Lettre à lEmpereur Alexandre sur la traite des noirs | Page 8

William Wilberforce
"La Traite, dit-on, eut ete tout d'un coup supprimee d'enthousiasme et par acclamation. Dans un pays qui serait constitue comme les republiques anciennes, et dans les quel la manifestation de l'opinion publique serait suffisante pour mettre fin aux maux les plus inveteres, point de doute que la Traite n'eut ete immediatement abolie."
Ceux qui font ce reproche aux abolitionnistes me paraissent dans une ignorance complete de la constitution anglaise. Ils ignorent que ce qui distingue cette constitution de toutes les autres, ce qui la distingue surtout des republiques celebres de l'antiquite, c'est le soin minutieux avec lequel, pour le bien general, elle protege les droits et les proprietes des particuliers. Les abolitionnistes ne savaient que trop les difficultes et les obstacles jaloux que, d'apres ce principe, leur opposeraient les formes parlementaires. Ils savaient les enquetes scrupuleuses qui devaient avoir lieu, les moyens nombreux mis a la disposition des parties interessees dans chacun des resultats de cette grande mesure, la facilite qu'avaient ces derniers de recuser les preuves et d'infirmer les temoignages de leurs adversaires, le champ immense qui leur etait ouvert pour preparer tous leurs moyens de defense. Ils n'ignoraient pas les nombreux degres par lesquels devait passer le Bill d'Abolition. Dans la seule Chambre des Communes, ces degres etaient indispensablement au nombre de sept ou huit, et pouvaient etre beaucoup plus nombreux encore. Les memes lenteurs, les memes obstacles se presentaient a la Chambre des Pairs. A chacun de ces delais nouveaux, nos adversaires pouvaient preparer de nouvelles batteries, mettre toute leur artillerie en campagne et, meme avec la certitude de succomber, prolonger long-temps encore la bataille. C'est surtout alors que ces lenteurs et ces delais, devaient etre deplores. Ils retardaient la destruction du fleau dont nous voulions delivrer le monde. Toutefois, gardons-nous d'accuser les institutions. Les choses humaines sont melees de bien et de mal. La question que nous agitions alors, sortait du cercle des questions ordinaires: les lois humaines n'avaient pu la prevoir. Lorsque, pour la premiere fois, des lois furent faites pour garantir les proprietes, qui eut pu prevoir qu'un jour viendrait que des hommes seraient la propriete d'autres hommes qui les vendraient et les exporteraient comme une marchandise?

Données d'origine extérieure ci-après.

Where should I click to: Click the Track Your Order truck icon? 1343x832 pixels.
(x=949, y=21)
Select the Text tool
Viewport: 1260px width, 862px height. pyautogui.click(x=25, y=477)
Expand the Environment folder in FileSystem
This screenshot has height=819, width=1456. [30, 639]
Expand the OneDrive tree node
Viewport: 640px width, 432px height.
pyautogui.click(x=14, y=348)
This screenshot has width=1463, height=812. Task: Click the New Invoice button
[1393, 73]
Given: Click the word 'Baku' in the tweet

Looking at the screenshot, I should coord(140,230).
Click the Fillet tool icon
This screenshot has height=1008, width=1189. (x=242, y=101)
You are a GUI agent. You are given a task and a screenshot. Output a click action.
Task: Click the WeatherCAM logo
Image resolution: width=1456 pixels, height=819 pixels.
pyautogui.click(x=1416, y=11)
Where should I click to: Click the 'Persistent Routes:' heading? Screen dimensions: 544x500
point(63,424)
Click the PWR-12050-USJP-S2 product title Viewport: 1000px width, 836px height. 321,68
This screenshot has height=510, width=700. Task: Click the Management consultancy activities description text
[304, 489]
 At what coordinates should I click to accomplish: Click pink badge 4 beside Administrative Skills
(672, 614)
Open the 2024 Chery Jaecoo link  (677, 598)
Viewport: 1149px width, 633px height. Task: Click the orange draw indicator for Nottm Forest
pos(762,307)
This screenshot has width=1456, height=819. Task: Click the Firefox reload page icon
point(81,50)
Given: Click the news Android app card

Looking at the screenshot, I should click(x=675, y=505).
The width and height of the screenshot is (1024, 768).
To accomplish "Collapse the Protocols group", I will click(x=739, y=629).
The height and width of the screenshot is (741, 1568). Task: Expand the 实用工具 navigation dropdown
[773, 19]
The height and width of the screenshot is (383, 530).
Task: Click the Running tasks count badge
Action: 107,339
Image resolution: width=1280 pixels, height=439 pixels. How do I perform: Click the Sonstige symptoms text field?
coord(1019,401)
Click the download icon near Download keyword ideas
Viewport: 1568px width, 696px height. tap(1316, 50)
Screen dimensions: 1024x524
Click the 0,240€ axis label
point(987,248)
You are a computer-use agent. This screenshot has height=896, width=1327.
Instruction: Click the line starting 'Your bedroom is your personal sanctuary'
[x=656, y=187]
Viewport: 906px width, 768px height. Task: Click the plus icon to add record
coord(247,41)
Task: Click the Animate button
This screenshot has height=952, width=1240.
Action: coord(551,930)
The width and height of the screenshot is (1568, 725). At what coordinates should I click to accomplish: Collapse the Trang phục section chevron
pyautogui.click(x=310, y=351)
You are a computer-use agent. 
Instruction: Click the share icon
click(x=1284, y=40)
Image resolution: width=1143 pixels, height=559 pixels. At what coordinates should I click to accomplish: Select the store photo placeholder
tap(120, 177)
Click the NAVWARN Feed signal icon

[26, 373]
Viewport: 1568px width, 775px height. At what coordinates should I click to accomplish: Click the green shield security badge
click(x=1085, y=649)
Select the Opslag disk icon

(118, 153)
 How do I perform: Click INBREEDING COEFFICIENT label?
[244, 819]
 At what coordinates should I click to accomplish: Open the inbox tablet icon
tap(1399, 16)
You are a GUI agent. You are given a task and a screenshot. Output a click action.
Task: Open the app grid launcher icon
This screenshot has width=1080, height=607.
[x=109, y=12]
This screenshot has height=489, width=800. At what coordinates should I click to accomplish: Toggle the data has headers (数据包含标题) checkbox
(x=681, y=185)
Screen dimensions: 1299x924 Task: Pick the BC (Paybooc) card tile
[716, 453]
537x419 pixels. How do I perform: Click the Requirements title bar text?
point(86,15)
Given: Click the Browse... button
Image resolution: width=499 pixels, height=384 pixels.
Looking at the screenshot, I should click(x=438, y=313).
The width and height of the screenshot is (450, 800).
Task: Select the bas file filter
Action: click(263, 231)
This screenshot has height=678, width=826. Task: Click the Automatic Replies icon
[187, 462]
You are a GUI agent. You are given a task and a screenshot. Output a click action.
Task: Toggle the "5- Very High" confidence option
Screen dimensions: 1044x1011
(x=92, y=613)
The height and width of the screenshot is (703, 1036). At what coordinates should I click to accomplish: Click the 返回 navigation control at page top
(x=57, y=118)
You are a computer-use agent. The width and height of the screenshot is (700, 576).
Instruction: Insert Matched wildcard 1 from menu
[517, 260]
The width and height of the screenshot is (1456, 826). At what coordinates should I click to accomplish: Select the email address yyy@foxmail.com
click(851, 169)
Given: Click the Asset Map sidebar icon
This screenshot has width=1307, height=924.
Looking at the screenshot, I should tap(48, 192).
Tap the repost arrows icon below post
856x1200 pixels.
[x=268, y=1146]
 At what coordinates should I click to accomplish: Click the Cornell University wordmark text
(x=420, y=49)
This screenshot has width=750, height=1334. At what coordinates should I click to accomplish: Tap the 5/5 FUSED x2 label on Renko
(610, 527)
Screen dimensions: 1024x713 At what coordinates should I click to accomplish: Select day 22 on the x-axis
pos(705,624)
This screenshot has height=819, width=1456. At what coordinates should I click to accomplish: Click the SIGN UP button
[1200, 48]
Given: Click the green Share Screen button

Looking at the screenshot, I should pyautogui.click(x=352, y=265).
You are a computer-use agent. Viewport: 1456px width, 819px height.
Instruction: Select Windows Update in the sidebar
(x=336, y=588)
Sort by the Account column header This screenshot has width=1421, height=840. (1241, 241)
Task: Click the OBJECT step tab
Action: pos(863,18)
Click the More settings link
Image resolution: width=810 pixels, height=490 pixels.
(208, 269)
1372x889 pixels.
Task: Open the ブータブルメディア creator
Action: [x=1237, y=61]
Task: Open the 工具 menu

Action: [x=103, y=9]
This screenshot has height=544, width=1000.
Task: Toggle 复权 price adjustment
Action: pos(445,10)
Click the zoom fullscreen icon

Helas! aujourd'hui encore, des difficultes de la meme nature se presentent. Comme sujets d'etats independans, les negriers reclament, en leur faveur, le benefice de ces principes que les nations civilisees ont etablis d'un commun accord, pour la securite des droits maritimes et des independances nationales. Les negriers demandent qu'on les exempte du droit de visite par d'autres vaisseaux que par ceux de leurs nations respectives. Ils veulent que, temoins de leurs infames brigandages, les vaisseaux d'une puissance etrangere, ne puissent les reprimer. Ainsi les institutions sociales sont tournees contre les interets meme qu'elles devaient proteger! Le mal nait de ce qui ne devait produire que le bien! Ainsi ces principes bienfaisans qu'avait etablis la politique des nations pour garantir de toute atteinte la personne et la propriete des individus engages dans un commerce legal, on les fait servir a assurer l'impunite et a empecher la repression du brigandage et de l'assassinat!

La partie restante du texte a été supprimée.